United States District Court, D. Columbia.

December 22, 2015

United Steel, Paper and Forestry, Rubber, Manufacturing, Energy, Allied Industrial and Service Workers International Union, et al., Plaintiffs,
v.
Federal Highway Administration, et al., Defendants

          For UNITED STEEL, PAPER AND FORESTRY, RUBBER, MANUFACTURING, ENERGY, ALLIED INDUSTRIAL AND SERVICE WORKERS INTERNATIONAL UNION, NUCOR CORPORATION, MCWANE, INC., EJ USA INC., NEENAH FOUNDRY, D& L FOUNDRY INC., EBAA IRON SALES INC., MUNICIPAL CASTINGS ASSOCIATION, Plaintiffs: David Earl Frulla, Paul Charles Rosenthal, LEAD ATTORNEYS, KELLEY, DRYE & WARREN, LLP, Washington, DC; Shaun Michael Gehan, LAW OFFICE OF SHAUN M. GEHAN, PLLC, Washington, DC.

         For FEDERAL HIGHWAY ADMINISTRATION, RAYMOND H. LAHOOD, in his official capacity as Secretary of Transportation, ANTHONY FOXX, in his official capacity as Secretary of Transporation, Defendants: Jean-Michel Voltaire, LEAD ATTORNEY, U.S. DEPARTMENT OF JUSTICE, Civil Division, Washington, DC.

         MEMORANDUM OPINION

         Amit P. Mehta, United States District Judge.

         I. INTRODUCTION

         To support the domestic steel and iron industries, Congress for decades has required that steel or iron used in federally funded highway programs be sourced from within the United States, a mandate known as the " Buy America" policy. Congress has empowered the Secretary of the U.S. Department of Transportation to administer the Buy America requirement, including granting him the authority to exempt products from the policy where in the public interest. This case concerns the Secretary's exercise of that exemption authority.

         On December 21, 2012, the Secretary, acting through Defendant Federal Highway Administration (" FHWA" ), issued a two-page memorandum (the " 2012 Memorandum" ) announcing that he would not apply the Buy America requirement to two broad categories of products: (1) steel or iron " manufactured" products and (2) " miscellaneous steel or iron" products. As to the first category, a steel or iron " manufactured" product is one that is made up largely, but not entirely, of steel or iron. The 2012 Memorandum exempts from the Buy America mandate steel or iron manufactured products that contain less than 90 percent steel or iron (the " 90-Percent Threshold" ). As a result, a manufactured product that contains no more than 89.9 percent steel or iron now can be obtained from a foreign source. As to the second category of products, the 2012 Memorandum exempts all " miscellaneous steel and iron" products, defined as those products that are available " off-the-shelf" or are " necessary to encase, assemble and construct" manufactured products (the " Miscellaneous Products Exemption" ). So, for instance, a faucet or bolt that is made of 100 percent steel or iron now is exempt from the Buy America requirement.

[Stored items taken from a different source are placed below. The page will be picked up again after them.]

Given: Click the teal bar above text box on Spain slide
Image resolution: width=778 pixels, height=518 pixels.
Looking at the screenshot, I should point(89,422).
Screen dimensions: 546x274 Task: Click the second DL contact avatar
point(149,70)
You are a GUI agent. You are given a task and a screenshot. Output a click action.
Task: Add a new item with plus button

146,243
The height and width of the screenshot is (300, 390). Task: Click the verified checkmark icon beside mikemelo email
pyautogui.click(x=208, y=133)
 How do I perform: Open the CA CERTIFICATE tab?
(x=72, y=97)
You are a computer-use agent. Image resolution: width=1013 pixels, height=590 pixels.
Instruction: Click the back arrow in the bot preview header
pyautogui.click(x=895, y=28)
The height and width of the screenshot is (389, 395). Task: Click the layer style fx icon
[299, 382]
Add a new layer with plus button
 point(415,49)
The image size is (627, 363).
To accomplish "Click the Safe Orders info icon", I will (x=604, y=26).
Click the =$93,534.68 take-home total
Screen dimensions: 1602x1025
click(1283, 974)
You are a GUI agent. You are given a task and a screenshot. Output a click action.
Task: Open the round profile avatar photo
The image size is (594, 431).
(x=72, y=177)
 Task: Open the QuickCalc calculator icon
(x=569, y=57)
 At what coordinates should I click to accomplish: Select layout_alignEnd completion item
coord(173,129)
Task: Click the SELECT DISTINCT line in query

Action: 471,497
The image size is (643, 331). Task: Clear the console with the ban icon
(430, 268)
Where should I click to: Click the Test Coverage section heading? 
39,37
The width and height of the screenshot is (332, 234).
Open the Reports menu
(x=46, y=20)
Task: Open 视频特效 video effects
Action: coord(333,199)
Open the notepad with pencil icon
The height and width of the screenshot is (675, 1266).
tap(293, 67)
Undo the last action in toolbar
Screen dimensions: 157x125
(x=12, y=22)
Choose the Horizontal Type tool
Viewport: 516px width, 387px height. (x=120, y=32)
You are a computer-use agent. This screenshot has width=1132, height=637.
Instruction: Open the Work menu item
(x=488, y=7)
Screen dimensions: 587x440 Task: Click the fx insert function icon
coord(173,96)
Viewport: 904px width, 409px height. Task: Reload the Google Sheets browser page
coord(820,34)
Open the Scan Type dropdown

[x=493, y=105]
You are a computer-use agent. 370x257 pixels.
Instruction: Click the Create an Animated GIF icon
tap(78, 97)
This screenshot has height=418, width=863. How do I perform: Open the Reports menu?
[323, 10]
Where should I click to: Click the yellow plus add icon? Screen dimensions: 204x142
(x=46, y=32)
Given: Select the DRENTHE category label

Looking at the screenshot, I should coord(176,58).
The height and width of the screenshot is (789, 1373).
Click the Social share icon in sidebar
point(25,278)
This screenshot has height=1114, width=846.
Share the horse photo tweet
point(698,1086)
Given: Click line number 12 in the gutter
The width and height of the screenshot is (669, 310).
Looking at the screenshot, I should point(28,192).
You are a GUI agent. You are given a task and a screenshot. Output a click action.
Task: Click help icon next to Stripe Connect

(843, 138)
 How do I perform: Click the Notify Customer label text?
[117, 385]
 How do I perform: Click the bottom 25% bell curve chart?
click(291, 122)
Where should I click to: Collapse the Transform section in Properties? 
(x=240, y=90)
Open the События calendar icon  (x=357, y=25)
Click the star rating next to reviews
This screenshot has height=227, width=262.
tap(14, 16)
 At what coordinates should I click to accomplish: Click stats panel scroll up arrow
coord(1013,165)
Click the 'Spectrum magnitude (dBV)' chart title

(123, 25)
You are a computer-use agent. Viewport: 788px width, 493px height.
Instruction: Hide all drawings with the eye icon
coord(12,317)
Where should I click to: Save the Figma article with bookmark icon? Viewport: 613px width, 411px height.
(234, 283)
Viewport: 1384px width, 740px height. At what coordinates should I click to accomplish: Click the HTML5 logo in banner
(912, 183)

         The plaintiffs in this case are (1) a workers' union whose members produce steel and iron products--United Steel, Paper and Forestry, Rubber, Manufacturing, Energy, Allied Industrial and Service Workers International Union; (2) six individual manufacturers of steel and/or iron products--Nucor Corporation; D& L Foundry Inc.; EBAA Iron Sales Inc.; EJ USA Inc.; Neenah Foundry; McWane, Inc.; and (3) an association of steel and iron products manufacturers--the Municipal Castings Association. They filed suit against the FHWA and the Secretary of the U.S. Department of Transportation, Anthony Foxx, in his official capacity, alleging that both the 90-Percent Threshold and the Miscellaneous Products Exemption violated the Administrative Procedure Act (" APA" ), 5 U.S.C. § 551 et seq., and the Regulatory Flexibility Act, 5 U.S.C. § 601 et seq. Specifically, Plaintiffs assert (1) that both the 90-Percent Threshold and the Miscellaneous Products Exemption are " substantive" rules that should have been subject to notice and comment rulemaking under Section 553 of the APA; (2) that both the 90-Percent Threshold and the Miscellaneous Products Exemption are arbitrary and capricious, are not in accordance with law, and did not observe procedure required by law, in violation of Section 706 of the APA; and (3) that the FHWA failed to publish the regulatory flexibility analyses required by the Regulatory Flexibility Act. On these grounds, Plaintiffs urge the court to declare unlawful and invalidate the 2012 Memorandum.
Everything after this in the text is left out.